[[ RECORDS TO PROCESS, beginning ]]
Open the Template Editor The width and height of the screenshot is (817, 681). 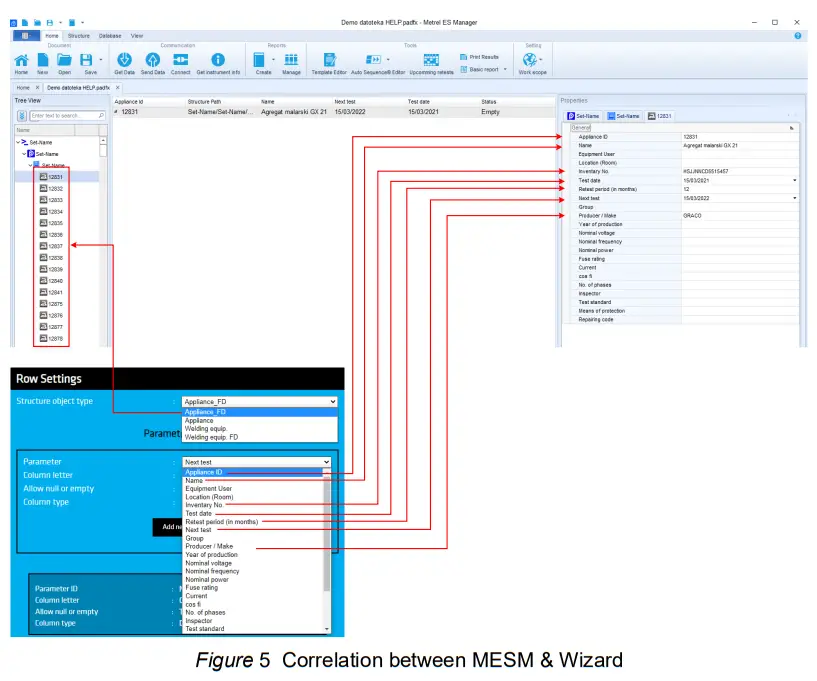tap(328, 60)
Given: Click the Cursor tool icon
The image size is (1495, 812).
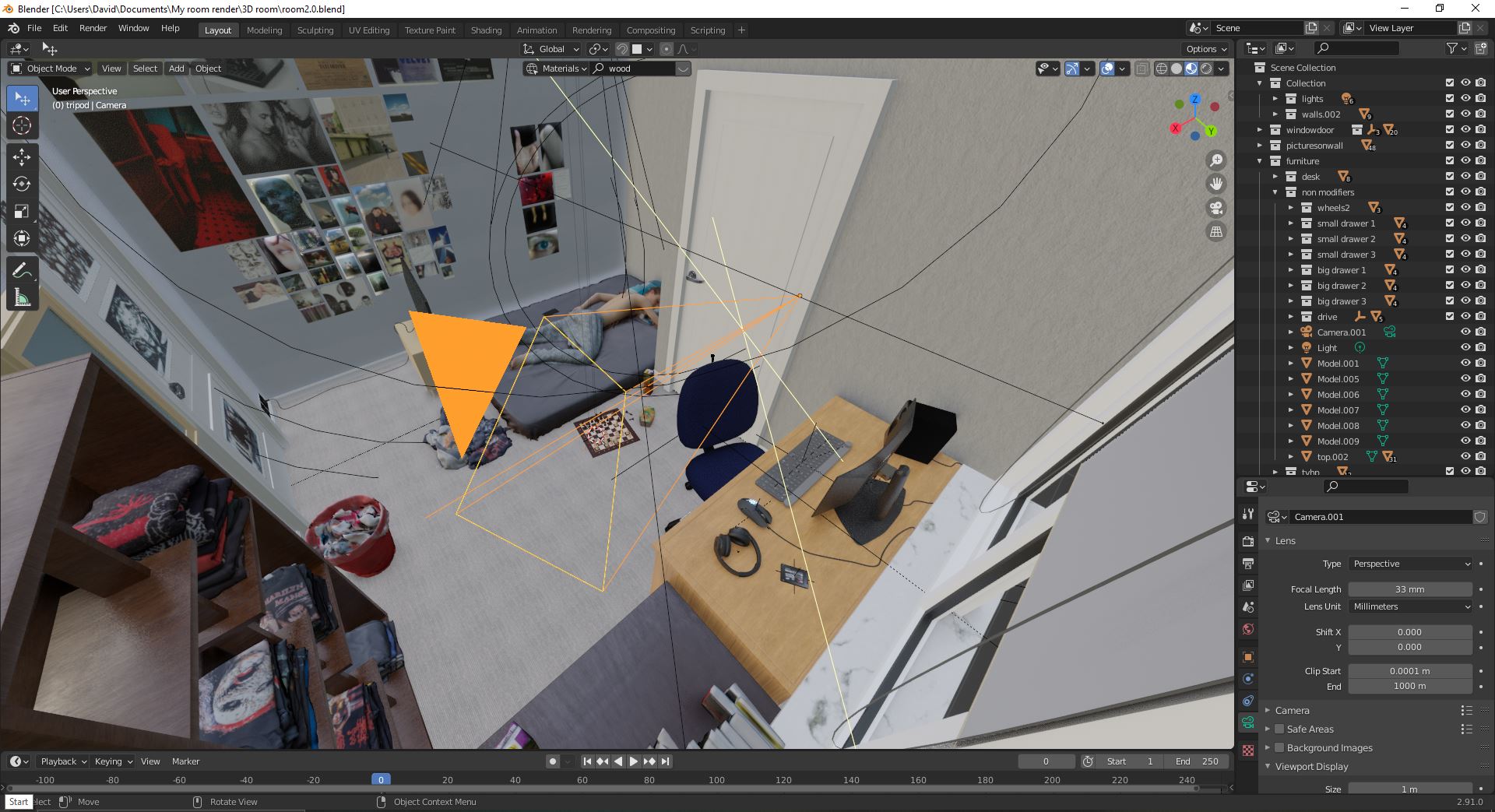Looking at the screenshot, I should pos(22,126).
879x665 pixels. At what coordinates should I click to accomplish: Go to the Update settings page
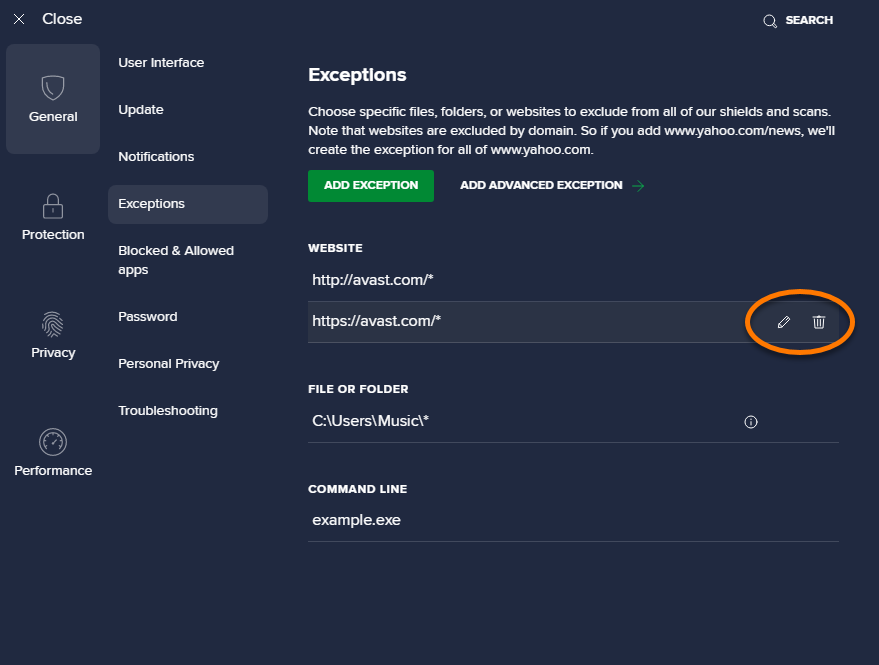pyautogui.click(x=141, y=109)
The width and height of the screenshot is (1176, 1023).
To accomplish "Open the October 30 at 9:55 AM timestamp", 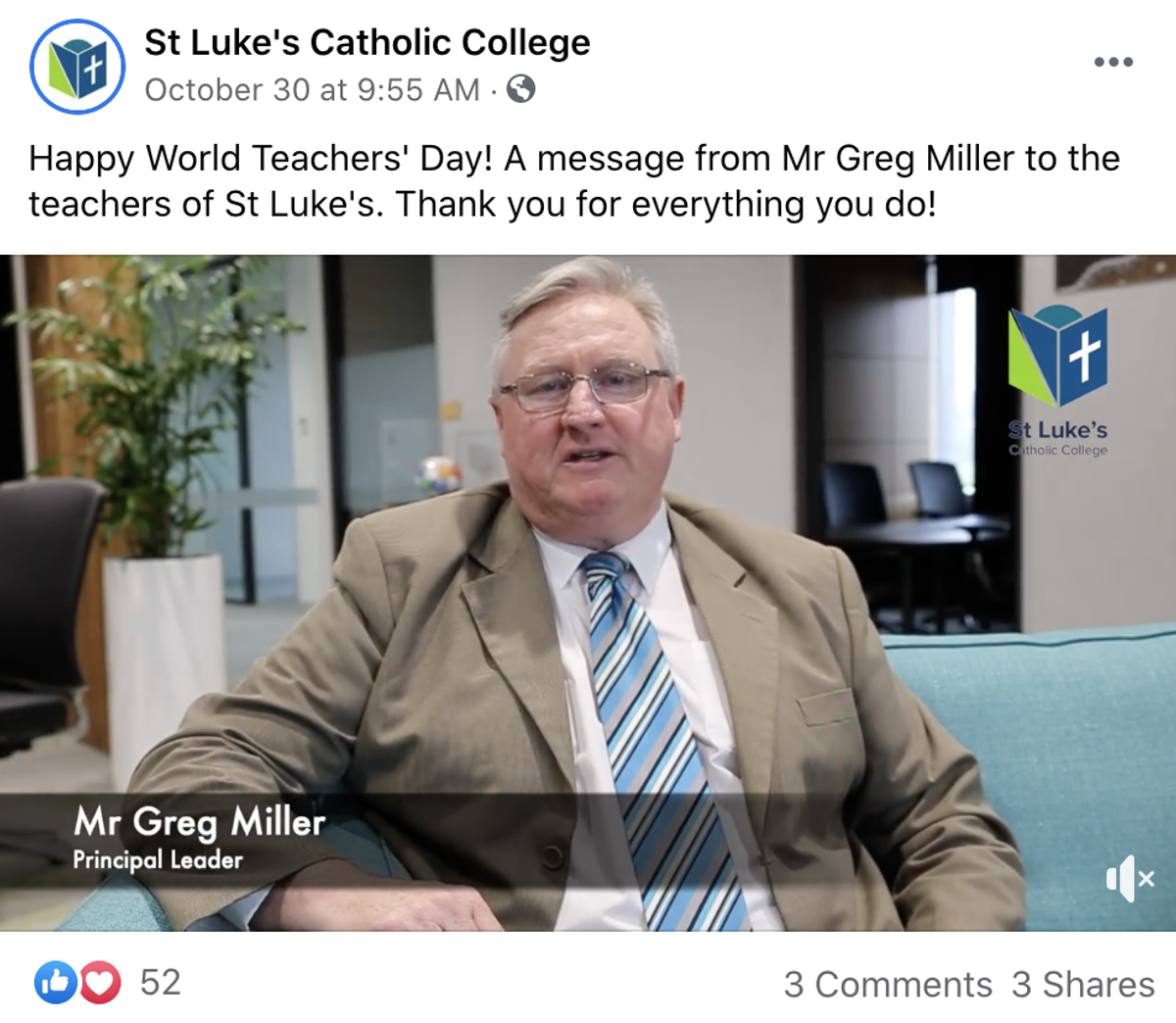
[[ RECORDS TO PROCESS, end ]]
REQUIRED ACTION
The required answer is the lines from the one that contains "The image size is (1495, 812)." through the last line of the records, restated word for word, with every picture dropped.

RESPONSE TO THE TASK
The image size is (1495, 812).
Looking at the screenshot, I should pos(22,126).
879x665 pixels. At what coordinates should I click to accomplish: Go to the Update settings page
pyautogui.click(x=141, y=109)
The width and height of the screenshot is (1176, 1023).
To accomplish "Open the October 30 at 9:55 AM timestamp", 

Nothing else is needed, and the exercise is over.